Università con pochi laureati «Più fondi e integrazione Ue»

L'Italia investe l'1% del Pil contro l'1,4% della media Ue Oliva (Treellle): serve uno scambio di docenti con l'Europa

Sabrina Cottone

Si parla di difesa europea e politiche comuni dell'immigrazione, ma anche su un tema cruciale come università e ricerca. L'appuntamento è oggi dalle 15 all'Auditorium Testori di Palazzo Lombardia, alla presentazione del Quaderno TreeLLLe «Dopo la riforma: università italiana, università europea?». Provocazione che parte dall'arretratezza degli investimenti italiani rispetto alla media Ue, una delle ragioni dell'arretratezza competitiva del Paese. «Servono congrue risorse aggiuntive» chiede Attilio Oliva, presidente di Treellle. E spiega: «Il costo della non Europa rischia di essere elevatissimo, vista la competizione internazionale sempre più severa». E così, «nei trattati Ue sarebbe proficuo che l'università diventasse materia concorrente, per creare mobilità tra studenti, docenti e equipollenza tra i titoli».

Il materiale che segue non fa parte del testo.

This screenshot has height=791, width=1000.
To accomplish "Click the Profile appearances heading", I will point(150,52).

Venendo ai dati della ricerca (su fonte Oecd 2016), l'Università italiana non regge il confronto con l'Europa. La spesa per l'istruzione universitaria in percentuale sul Pil, nel 2015, è dell'1%, in confronto a una media Ue dell'1,4%. L'Italia spende meno di larga parte dei Paesi europei (Spagna inclusa), per non dire del paragone con Inghilterra (1,2), Francia (1,3, Paesi Bassi(1,3), i Paesi del Nord come Svezia (1,5) e Danimarca. Ci sono poi i casi come Stati Uniti (2,6) e Giappone (2), dove agli investimenti pubblici si sommano molto elevati investimenti privati.

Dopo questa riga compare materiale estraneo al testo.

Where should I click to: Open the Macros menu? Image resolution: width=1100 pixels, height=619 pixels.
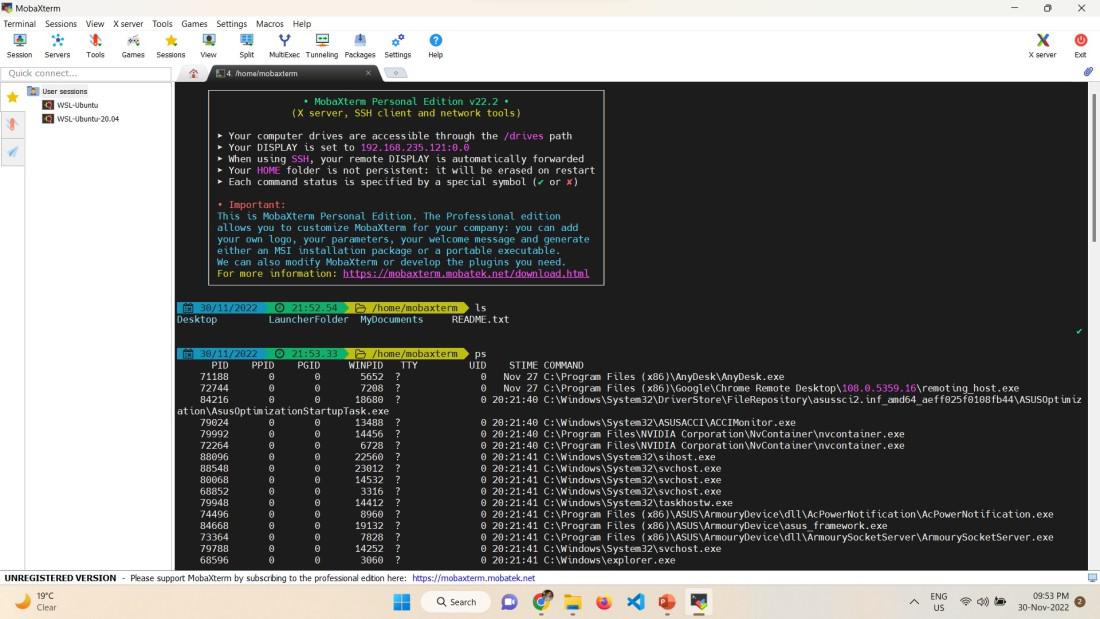(x=269, y=24)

A colpire in Italia è anche la scarsa percentuale di giovani laureati sulla popolazione (i dati sono sempre 2015). Siamo al 24,8% contro il 39,8 della media Ue. Molto tristi i dati che riguardano la competenza alfabetica funzionale della popolazione tra i 16 e i 65 anni (dati OCSE-PIAAC 2012), ovvero la capacità di capire e usare informazioni in testi stampati nelle attività quotidiane, sul lavoro e nella vita sociale, come anche far di conto o leggere un orario ferroviario. Bene, in Italia solo un 30 per cento della popolazione ha un adeguato livello di «competenze alfabetico- funzionali», dato tra i peggiori d'Europa, contro una media del 51% degli altri Paesi. E il 28% si trova a livelli del tutto insufficienti.

Ma perché gli iscritti all'università e i laureati sono così pochi? Secondo Oliva, ci sono varie ipotesi: «Uno. Perché la qualità dei servizi e della didattica non è sufficientemente attraente. Due. Perché il sistema è sottofinanziato. Tre. Perché troppa parte della nostra popolazione non considera redditizio l'investimento nella formazione». E lo scarso investimento in istruzione universitaria? «Mentre gli investimenti per il sistema scolastico sono adeguati, ciò non accade per l'università.

C'è bisogno che il governo e l'opinione pubblica, dopo i tagli del 2008, ridiano fiducia al sistema con congrue risorse aggiuntive, fermo restando che le università diano corpo alle buone regole del gioco definite dalla riforma universitaria del 2010».